PUBLIC HEARINGS/LEGISLATION
Second Reading and Public Hearing of Ordinance 2011-26 Supplemental Appropriation Securing Funds Necessary for the Third Quarter: Normal housecleaning, for the most part, some due to recent decisions that have altered the budget.
Reading of Resolution 2011-52 Contracting with LSL/KKG for Zoning Code Rewrite: I will vote yes--this group is very professional and down to earth and I believe we will have good results. Their presentation was very concrete--they had already found many nitty gritty places where our zoning code contains out of date rules and contradictions; I believe they'll get us a code we can live with for many years to come.
Reading of Resolution 2011-53 Contracting with Arbor Care for Annual Tree Trimming: I will vote yes--Arbor Care's bid is a little higher than last year, because we are having them trim more. However, I will take the moment ask staff about the pretty egregious trimming that occurred on Spillan Road (perhaps some other places also). I believe that was done, however NOT by Arbor Care, with whom we had a long talk about the kind of trimming we were hoping for, but by the AMP contractors, whom we did not have a careful discussion with. The topped and mutilated trees on my street make me, well, ill.

SPECIAL REPORTS
Water Feasibility Report and Discussion: See my plea above for help and input!

OLD BUSINESS
Discussion of Budget Process for 2011 / Discussion of Goals Process for 2011: We are hoping to hit the ground running with the new council, so we are urging the current candidates to come for this discussion where we are hoping to set up a tentative calendar. Judith has written everyone a quick email about this, but if you see Shane, Gerald, or Dan, tell them to come on down tonight if they can!

NEW BUSINESS
New Council Orientation: We're hoping that Council can have lunch with the new candidates on the orientation date, which is yet to be established. Again, it would be great to have the candidates attend tonight's meeting.

POEM
This poem is the favorite fall poem of one of my favorite bloggers, Ta-Nehisi Coates.
He's a black guy who writes for the Atlantic and he's just a brilliant, wide-ranging reader and thinker. Ok, it's true that he loves a lot of my favorites, Frederick Douglass and Edith Wharton (!!!) for starters, and he was just totally into Jane Austen (of all people) last year, AND he also introduced me to great histories--James McPherson's Battle Cry of Freedom and Daniel Walker Howe's What Hath God Wrought and the absolutely devastating Slavery by a Another Name--which is still haunting me--by a Wall Street Journal reporter--seriously!--Douglas Blackmon about the "re-enslavement of black Americans from the Civil War to WWII." I mean, did you know that slavery was not criminalized until 1944! For Real! Ok. So, you should read Ta-Nehisi's blog, linked above, and below, and read anything that Coates recommends.

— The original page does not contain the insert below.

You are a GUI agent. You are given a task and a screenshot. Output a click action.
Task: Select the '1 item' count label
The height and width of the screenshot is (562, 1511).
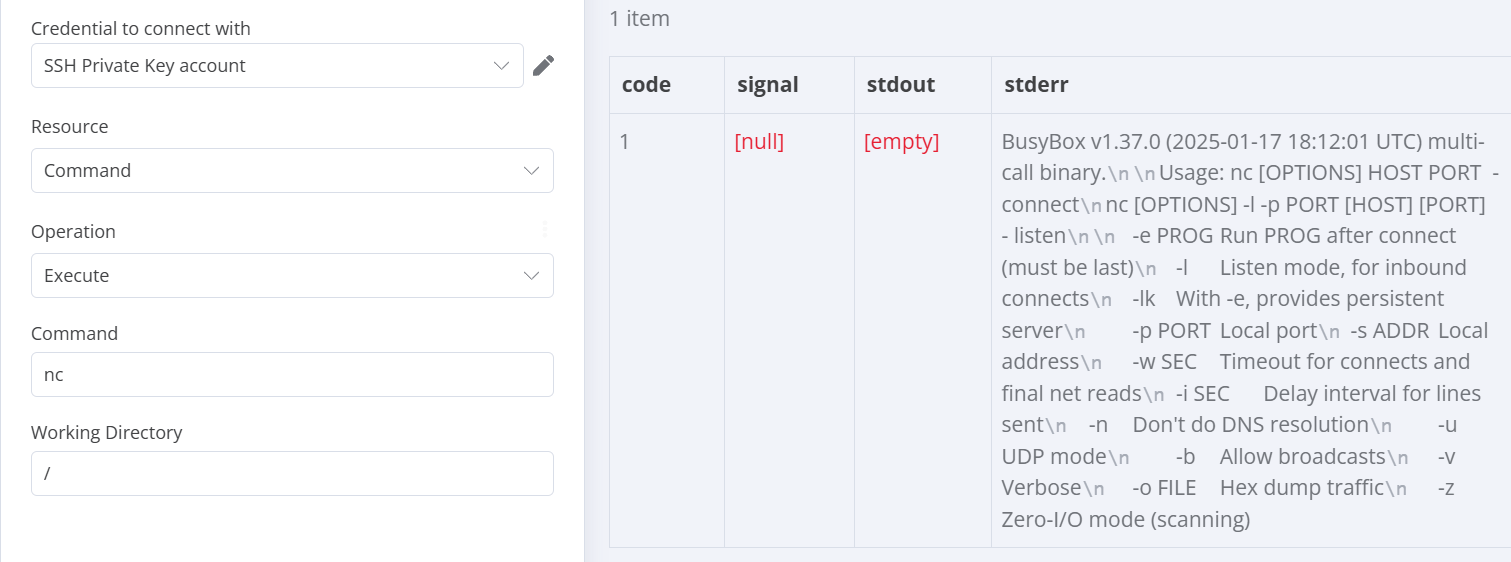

(Mostly, I just wanted to recommend Coates; I think I'm not quite as enamoured of this poem as he is--it does feel like more of a guy poem maybe to me?--but it may also grow on me. I do love poets who can rhyme and not sound amateurish.)

October by Frederick Seidel

It is time to lose your life,
Even if it isn't over.
It is time to say goodbye and try to die.
It is October.

The mellow cello
Allee of trees is almost lost in sweetness and mist
When you take off your watch at sunrise
To lose your life.

You catch the plane.
You land again.
You arrive in the place.
You speak the language.

You will live in a new house,
Even if it is old.
You will live with a new wife,
Even if she is too young.

Your slender new husband will love you.
He will walk the dog in the cold.
He will cook a meal on the stove.
He will bring you your medication in bed.

Dawn at the city flower market downtown.
The vendors have just opened.
The flowers are so fresh.
The restaurants are there to decorate their tables.

Your husband rollerblades past, whizzing,
Making a whirring sound, winged like an angel--
But stops and spins around and skates back
To buy some cut flowers in the early morning frost.

I am buying them for you.
I am buying them for your blond hair at dawn.
I am buying them for your beautiful breasts.
I am buying them for your beautiful heart.